What is required — Will you write out, word for word, every line from the one with "Sharana names S (73, 466)" to the final line of the data below, with the pictures left out?

[Items listed in a dataset]
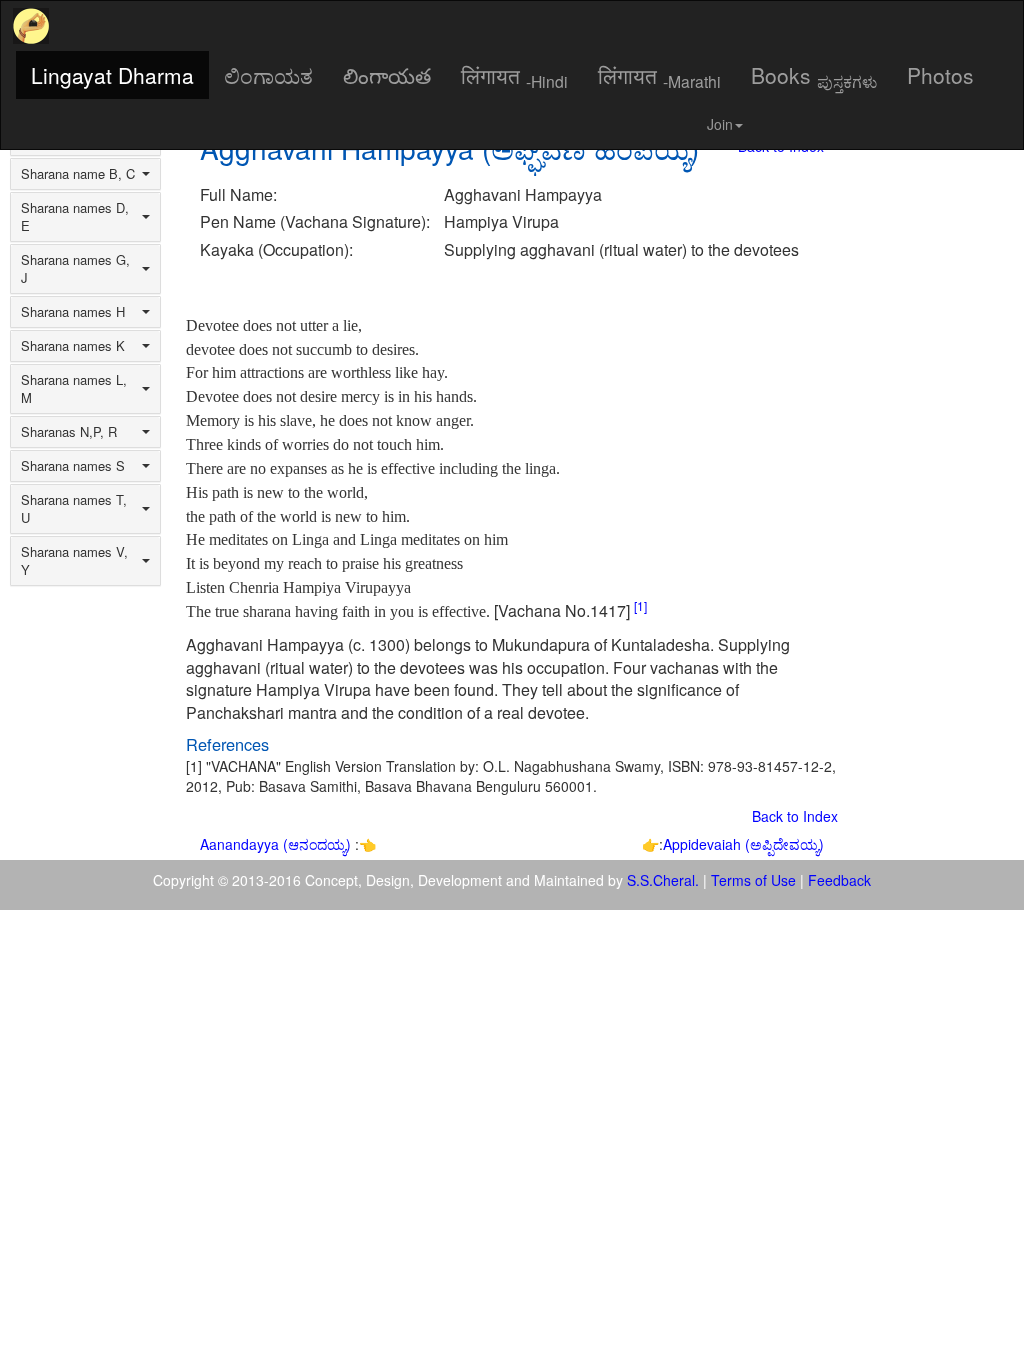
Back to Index (795, 816)
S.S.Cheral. (663, 880)
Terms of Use (753, 880)
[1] (640, 605)
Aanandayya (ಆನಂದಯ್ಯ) (277, 844)
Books (814, 76)
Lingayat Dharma (112, 75)
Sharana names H (73, 312)
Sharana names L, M (74, 389)
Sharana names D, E (75, 217)
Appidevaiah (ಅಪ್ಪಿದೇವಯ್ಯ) (743, 844)
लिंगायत (514, 76)
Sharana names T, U (74, 509)
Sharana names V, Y (74, 561)
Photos (940, 75)
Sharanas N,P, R (69, 432)
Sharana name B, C (78, 174)
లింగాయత (387, 75)
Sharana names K (73, 346)
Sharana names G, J (75, 269)
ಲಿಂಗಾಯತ (268, 75)
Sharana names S (73, 466)
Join (720, 124)
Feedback (839, 880)
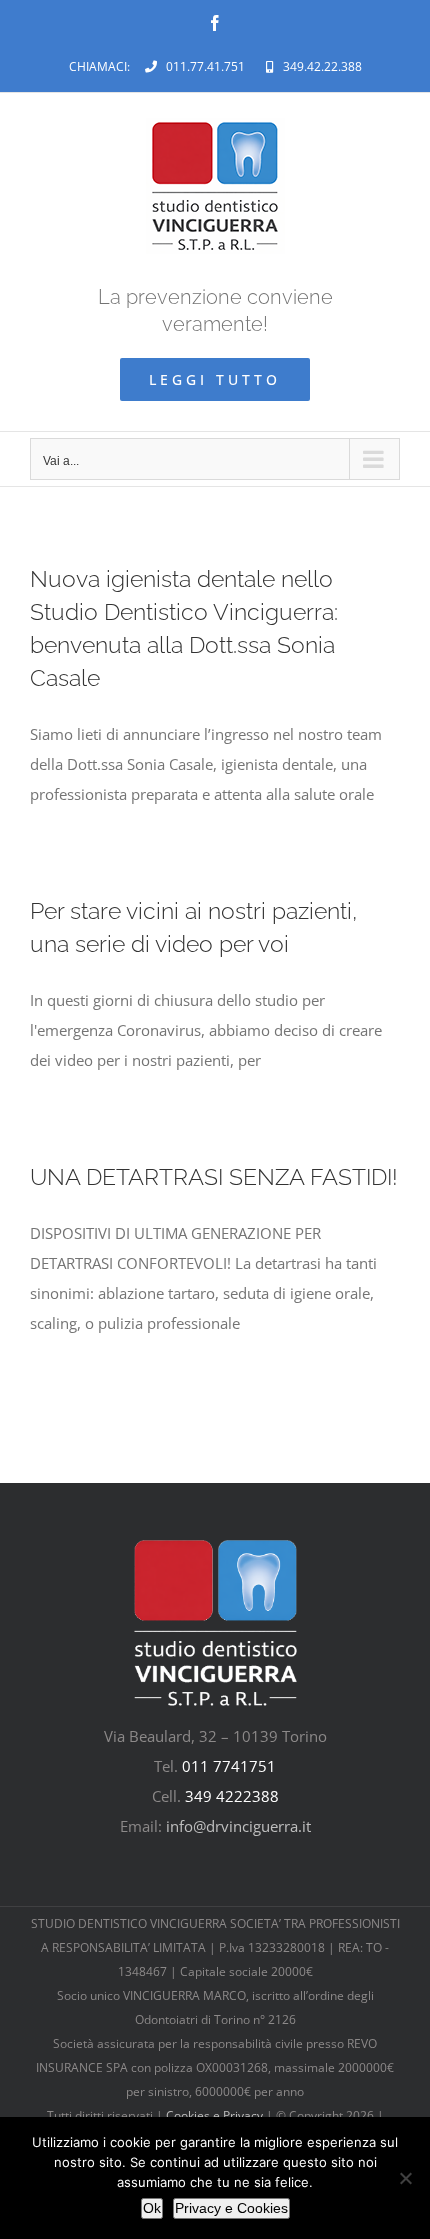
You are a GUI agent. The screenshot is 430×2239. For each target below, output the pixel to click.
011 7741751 (229, 1766)
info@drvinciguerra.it (238, 1826)
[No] (405, 2178)
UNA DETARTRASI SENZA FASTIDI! (214, 1176)
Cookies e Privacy (214, 2115)
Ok (152, 2208)
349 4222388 (232, 1796)
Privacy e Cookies (231, 2208)
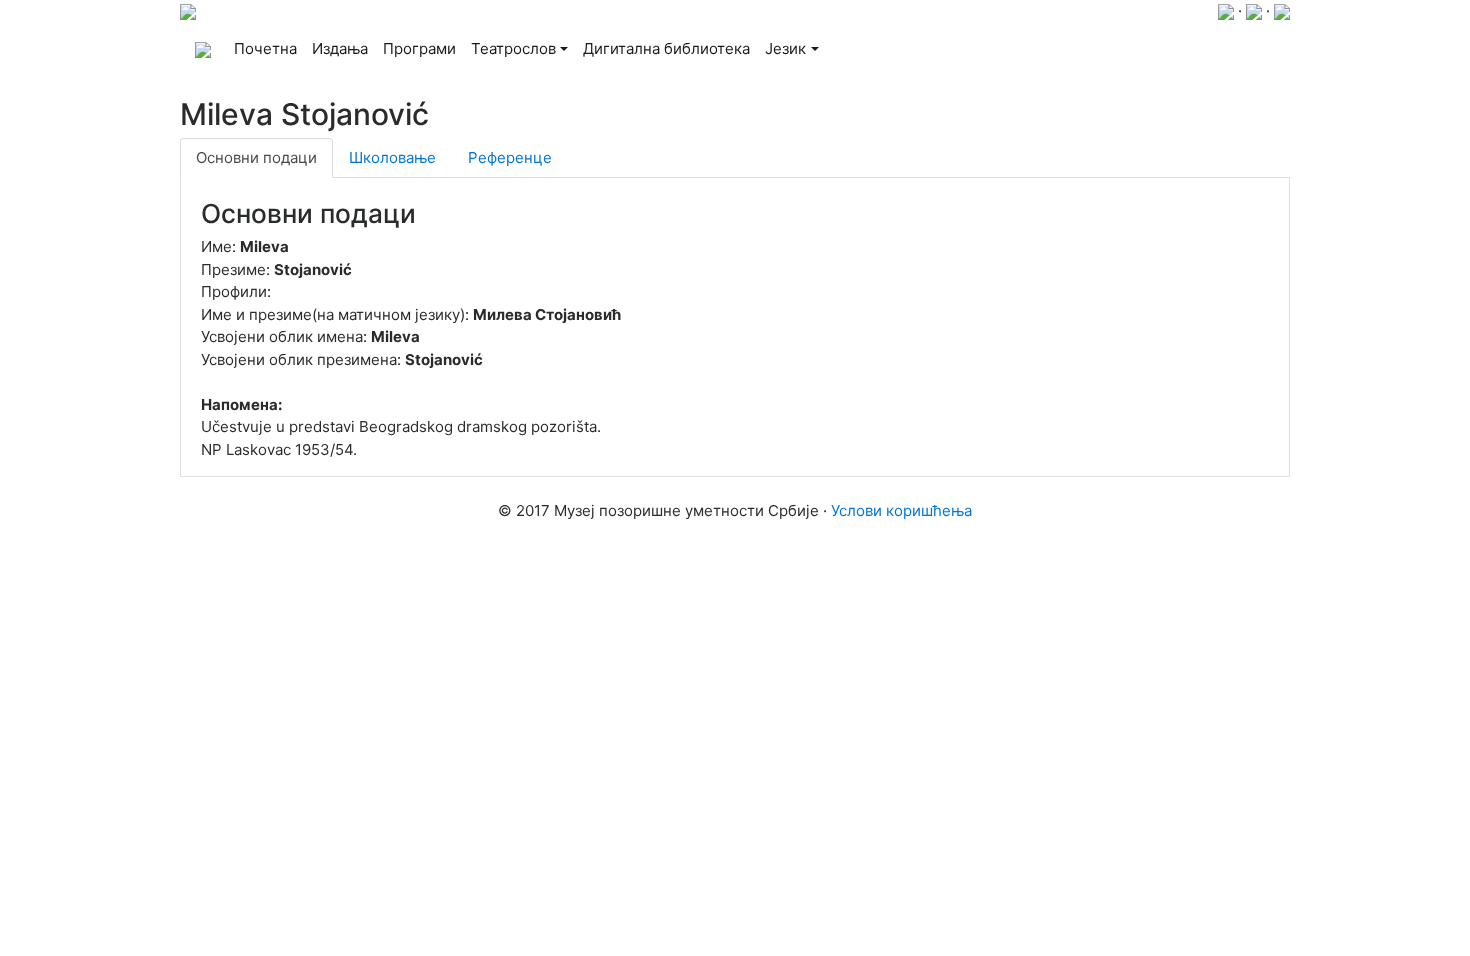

Solved problem —
Sharana names S (73, 466)
Join (720, 124)
Feedback (839, 880)
You are a GUI agent. The screenshot is 430×2239. For each target below, output the pixel to click.
011 7741751 (229, 1766)
info@drvinciguerra.it (238, 1826)
[No] (405, 2178)
UNA DETARTRASI SENZA FASTIDI! (214, 1176)
Cookies e Privacy (214, 2115)
Ok (152, 2208)
349 4222388 (232, 1796)
Privacy e Cookies (231, 2208)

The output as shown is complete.